Exercise instructions → The "Given: Click the right" line through the end of the listing below is what to set down, word for word, and nothing else.
---
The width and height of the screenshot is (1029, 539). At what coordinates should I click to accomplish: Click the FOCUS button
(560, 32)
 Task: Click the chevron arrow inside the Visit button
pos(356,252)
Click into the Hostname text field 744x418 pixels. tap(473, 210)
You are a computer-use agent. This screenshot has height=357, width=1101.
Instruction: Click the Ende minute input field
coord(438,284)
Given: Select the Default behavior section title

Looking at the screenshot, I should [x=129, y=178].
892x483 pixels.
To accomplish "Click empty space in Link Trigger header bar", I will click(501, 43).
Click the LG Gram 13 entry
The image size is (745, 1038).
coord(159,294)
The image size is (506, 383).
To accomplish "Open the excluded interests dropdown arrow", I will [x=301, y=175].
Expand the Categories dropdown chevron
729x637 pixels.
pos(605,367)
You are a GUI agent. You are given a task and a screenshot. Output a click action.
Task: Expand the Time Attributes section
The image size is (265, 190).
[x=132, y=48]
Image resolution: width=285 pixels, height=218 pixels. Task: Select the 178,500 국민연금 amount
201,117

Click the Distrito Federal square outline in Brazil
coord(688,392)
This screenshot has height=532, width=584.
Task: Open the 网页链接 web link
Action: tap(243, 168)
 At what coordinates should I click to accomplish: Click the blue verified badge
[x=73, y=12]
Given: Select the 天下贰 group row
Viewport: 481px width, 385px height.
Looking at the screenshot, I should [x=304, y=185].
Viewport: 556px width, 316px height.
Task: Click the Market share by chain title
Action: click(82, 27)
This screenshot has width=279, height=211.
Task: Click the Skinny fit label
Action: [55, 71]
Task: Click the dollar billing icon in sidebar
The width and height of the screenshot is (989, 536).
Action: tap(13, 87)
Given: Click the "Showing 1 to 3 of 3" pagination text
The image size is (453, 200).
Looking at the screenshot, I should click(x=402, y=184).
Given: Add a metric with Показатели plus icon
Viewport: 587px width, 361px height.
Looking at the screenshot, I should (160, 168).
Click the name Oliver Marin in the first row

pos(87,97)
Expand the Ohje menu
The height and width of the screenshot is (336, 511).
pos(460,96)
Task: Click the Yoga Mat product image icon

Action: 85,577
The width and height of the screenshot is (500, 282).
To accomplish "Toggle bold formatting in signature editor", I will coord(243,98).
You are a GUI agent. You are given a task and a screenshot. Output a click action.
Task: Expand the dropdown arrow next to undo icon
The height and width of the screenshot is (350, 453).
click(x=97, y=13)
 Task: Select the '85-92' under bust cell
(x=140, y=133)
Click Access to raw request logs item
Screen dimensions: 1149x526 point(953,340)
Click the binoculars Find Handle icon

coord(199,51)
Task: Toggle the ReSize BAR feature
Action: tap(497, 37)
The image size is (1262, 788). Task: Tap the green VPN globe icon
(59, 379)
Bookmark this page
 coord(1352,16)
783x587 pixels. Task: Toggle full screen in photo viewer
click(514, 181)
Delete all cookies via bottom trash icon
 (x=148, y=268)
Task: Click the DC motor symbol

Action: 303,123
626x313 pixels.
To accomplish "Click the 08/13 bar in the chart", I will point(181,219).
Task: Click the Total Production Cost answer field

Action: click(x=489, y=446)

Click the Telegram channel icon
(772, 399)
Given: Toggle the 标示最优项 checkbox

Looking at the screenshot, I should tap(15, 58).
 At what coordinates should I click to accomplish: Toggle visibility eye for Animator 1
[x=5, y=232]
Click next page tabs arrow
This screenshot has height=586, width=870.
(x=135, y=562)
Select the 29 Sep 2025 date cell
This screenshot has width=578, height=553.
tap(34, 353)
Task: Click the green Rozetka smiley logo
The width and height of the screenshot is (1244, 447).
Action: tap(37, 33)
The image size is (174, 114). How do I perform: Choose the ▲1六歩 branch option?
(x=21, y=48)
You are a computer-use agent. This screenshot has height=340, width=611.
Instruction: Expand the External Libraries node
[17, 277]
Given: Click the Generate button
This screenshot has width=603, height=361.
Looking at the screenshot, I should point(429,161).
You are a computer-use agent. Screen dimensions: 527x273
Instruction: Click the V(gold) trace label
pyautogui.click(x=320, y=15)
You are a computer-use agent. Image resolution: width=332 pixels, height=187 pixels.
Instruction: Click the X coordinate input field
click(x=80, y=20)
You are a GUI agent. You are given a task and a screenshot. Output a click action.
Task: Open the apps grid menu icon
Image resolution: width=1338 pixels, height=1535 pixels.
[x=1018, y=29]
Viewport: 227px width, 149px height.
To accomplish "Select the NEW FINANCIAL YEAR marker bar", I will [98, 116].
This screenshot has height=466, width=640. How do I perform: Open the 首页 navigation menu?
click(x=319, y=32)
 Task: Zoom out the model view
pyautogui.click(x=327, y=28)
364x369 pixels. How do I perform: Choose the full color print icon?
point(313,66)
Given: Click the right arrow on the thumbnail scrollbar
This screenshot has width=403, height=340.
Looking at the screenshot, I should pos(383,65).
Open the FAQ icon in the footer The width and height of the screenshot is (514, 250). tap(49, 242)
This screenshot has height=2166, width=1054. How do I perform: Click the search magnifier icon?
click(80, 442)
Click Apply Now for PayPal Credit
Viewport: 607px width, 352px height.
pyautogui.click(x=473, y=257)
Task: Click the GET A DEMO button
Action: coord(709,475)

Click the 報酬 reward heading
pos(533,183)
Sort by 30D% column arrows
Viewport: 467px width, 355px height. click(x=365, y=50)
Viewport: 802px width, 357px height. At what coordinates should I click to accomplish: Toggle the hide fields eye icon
---
Worked solution →
Given: Click the right arrow on the thumbnail scrollbar
This screenshot has width=403, height=340.
Looking at the screenshot, I should pos(383,65).
Open the FAQ icon in the footer The width and height of the screenshot is (514, 250). tap(49, 242)
This screenshot has height=2166, width=1054. How do I perform: Click the search magnifier icon?
click(80, 442)
Click Apply Now for PayPal Credit
Viewport: 607px width, 352px height.
pyautogui.click(x=473, y=257)
Task: Click the GET A DEMO button
Action: coord(709,475)

Click the 報酬 reward heading
pos(533,183)
Sort by 30D% column arrows
Viewport: 467px width, 355px height. click(x=365, y=50)
Viewport: 802px width, 357px height. At what coordinates should I click to accomplish: Toggle the hide fields eye icon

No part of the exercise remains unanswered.